▶ **Text excerpt**
◇ ◇ ◇ ◇ ◇ ◇ ◇
Managing legal compliance

Whether you are a building owner/manager, employer (PCBU) you have a duty of care to those who work for you and those who visit your building.

As the owner manager or employer, it is your responsibility to ensure your building/premises is safe, fit-for-purpose, and does not pose any foreseeable risk to those using the building, premises, public space etc.

Unfortunately, people do slip and fall, and people do sustain injures slipping on floors. Some of those people will seek legal advice and damages for their injuries.

As a defendant you will be asked to demonstrate how you managed risks and hazards in the workplace/premises including managing risks associates with slip and falls. Evidence of managing risks could include minutes to meetings, toolbox talks, staff training files, processes and procedures specifically related to managing spills and foreign materials on flooring surfaces. In particular, evidence of acting on previous incidents or accidents can be used to demonstrate rigorous risk management principles were in place at the premises. Such action could include but are not limited to, changes in processes and procedures, additional staff training, actions to modify or replace surfaces, fixtures or fittings.

For more information on legal compliance please contact Daniels Associates.

Why people fall over – contributing factors

Slips, trips and falls (STF) are the most common cause of serious injuries at work after hazardous manual tasks, with both contributing to musculoskeletal disorder (MSD).

Slips occur when there is too little friction or traction between footwear and the walking surface.

Trips occur when the foot collides with an obstruction or there is foot contact with a highly tactile surface, resulting in the loss of balance and a likely fall.

Falls occur because of either a slip, trip, loss of balance or where the surface a person is standing on / stepping onto, collapses or moves from underneath their footing them causing the person to rapidly descend from a height or on the same level, to the ground or lower level without control.

Factors influencing the risk of slipping

Slip hazards are affected by a large number of factors including:

  • the slip resistance of the pedestrian material (flooring surface)
◇ ◇ ◇ ◇ ◇ ◇ ◇
▶ **Source data**
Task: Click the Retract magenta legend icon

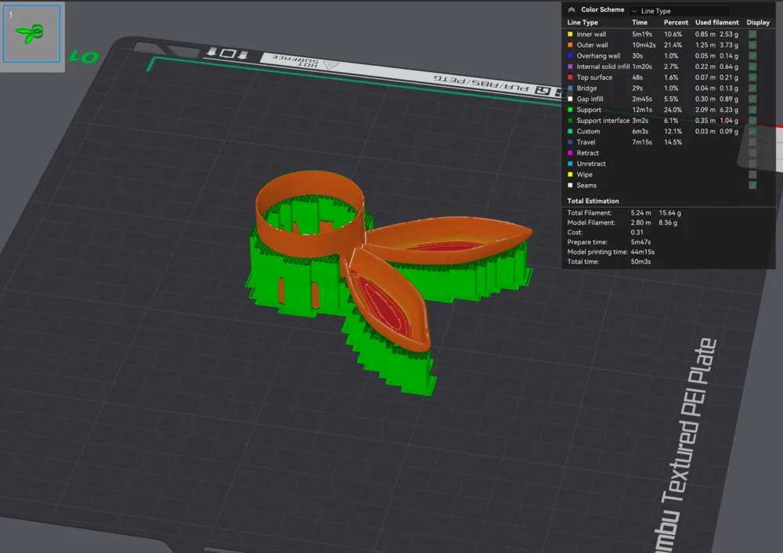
◇ ◇ ◇ ◇ ◇ ◇ ◇
▶ **Set exercise**
Answer these questions from the text on slip and fall compliance:
(a) What does it name as the cause of slips?
(b) Whom does it tell readers to contact for more information on legal compliance?
(c) Slips, trips and falls are the most common cause of serious injuries at work after what?
The data has no connection to the text on slip and fall compliance.

▶ **Exercise result**
(a) Too little friction or traction between footwear and the walking surface.
(b) Daniels Associates.
(c) Hazardous manual tasks.